For a people who claim to love freedom, we seem surprisingly willing to simply wait for the next tragedy. We move fearfully and cautiously. In many ways, we are crippled by our own liberties. We’ve been bought and paid for by the people who make the guns, sell the guns, and make us afraid of each other so we’ll buy more guns. We’ve internalized the liturgy of purposeful gunfire, and somehow transformed this shared narrative into a romanticized tale of wild west, cowboy justice. The good guy with the gun is king.

The right to bear arms is important to our national identity, and to our personal freedom. I know that beating all our swords into plowshares is not really a viable option, nor a desirable one. Keep the guns. Whatever. But remember this: when our founding fathers penned the constitution, they had no idea that ‘arms’ would get so big, so powerful and so plentiful. They never imagined that the tools used for hunting and necessary defense would so quickly be evolve into legally sanctioned weapons of mass destruction.

But Jesus did.

And that’s why Jesus cautions us that God’s kind of justice does not look like ours.  He reminds us that, in the face of a hopeless situation–even when violence feels like the only answer–there is almost always another way.

The other way is never easy, it is never popular, and it may not always make sense alongside the fearful narrative in which we live. It sure wouldn’t make a good movie. But every now and then, an Antoinette comes along to remind us of what God’s way might look like…and of the better story that we are called to live.  We will always live in tension between the world’s brand of good news and the Jesus kind.  The world’s kind says violence can only be stopped by more violence; but Jesus and Antoinette know a better way.

There must be a way to live faithfully in that tension; maintaining our personal freedom while also remaining faithful to the Jesus way of peace. I don’t have an easy answer about finding that balance… it involves a level of complex conversation and soul searching that defies everything we value. It would take a high level commitment to mental healthcare forallpeople; a critical look at what kinds of ‘arms’ should really be accessible to the public at large; an examination of where we get our guns, and how; and above all, a deep and honest look at how fun and awesome and even heroic we have let violence become in our shared narrative. All this. It won’t be easy.

But well…if one woman can stand in the void between chaos and grace, and somehow be the presence of God in an impossible situation; then surely we Jesus people can talk about hard things.

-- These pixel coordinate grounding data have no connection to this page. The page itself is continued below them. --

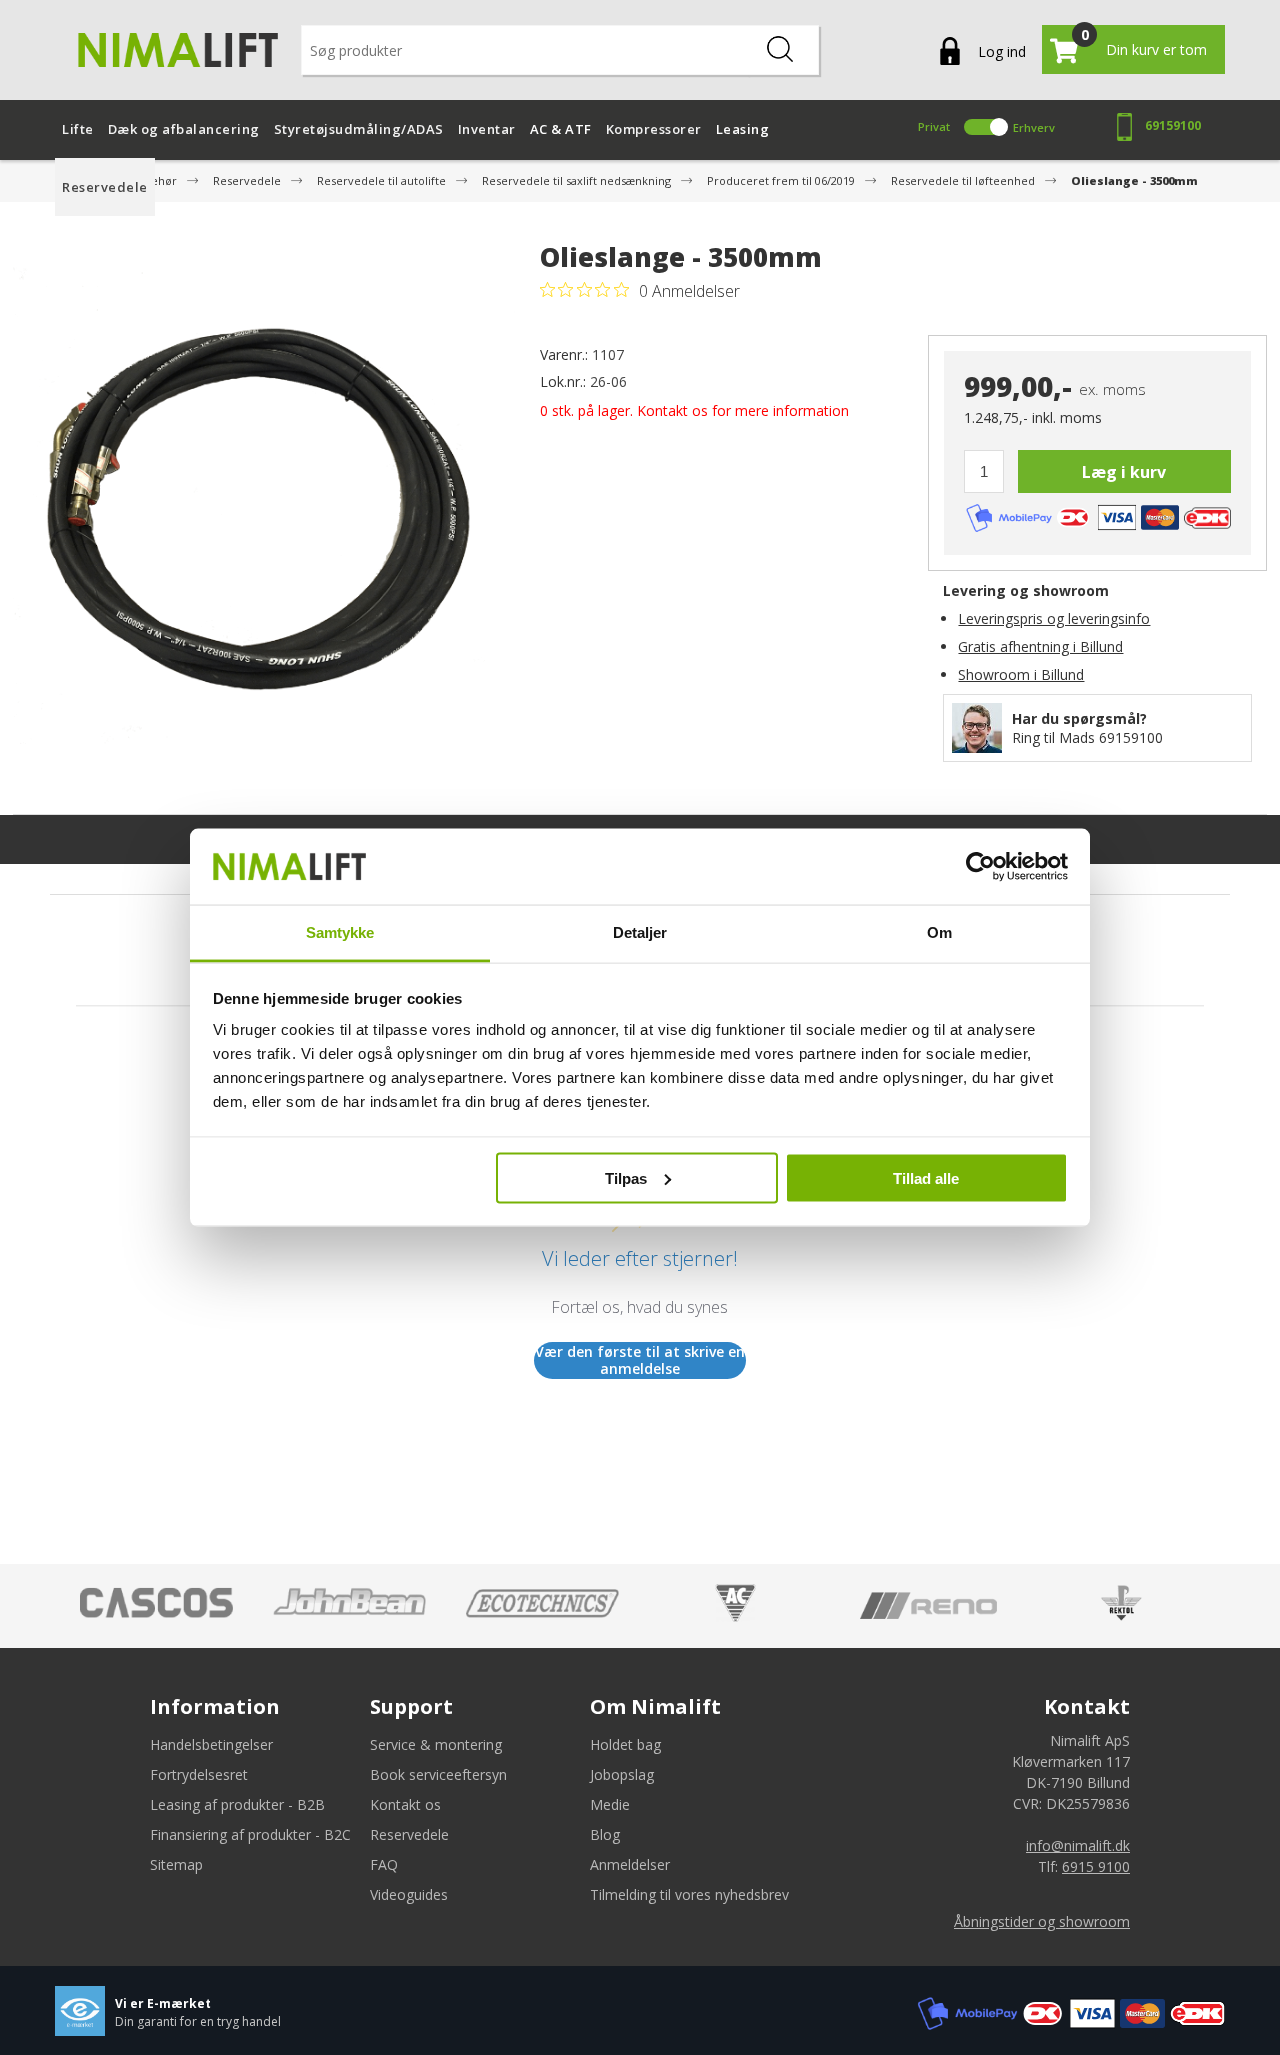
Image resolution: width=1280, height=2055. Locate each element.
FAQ (384, 1864)
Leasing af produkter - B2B (237, 1804)
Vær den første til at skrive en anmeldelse (640, 1360)
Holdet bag (625, 1744)
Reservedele (409, 1834)
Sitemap (176, 1864)
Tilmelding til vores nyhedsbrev (689, 1894)
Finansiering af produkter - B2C (250, 1834)
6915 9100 (1096, 1866)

Here’s how we know that her way was the Jesus way… because even if we can’t count the lives of all the children she saved, we can count one life. She saved the gunman. Who does that? Not us. Not our way. Not our story of ‘justice.’ But in God’s story, even the bad guy hears the still, small voice of mercy, and is transformed.

Jesus shows up in the flesh, every day, in people who are brave enough to tell a better story. Their way is still there for us if we can find it and follow. And the darkness has not overcome it.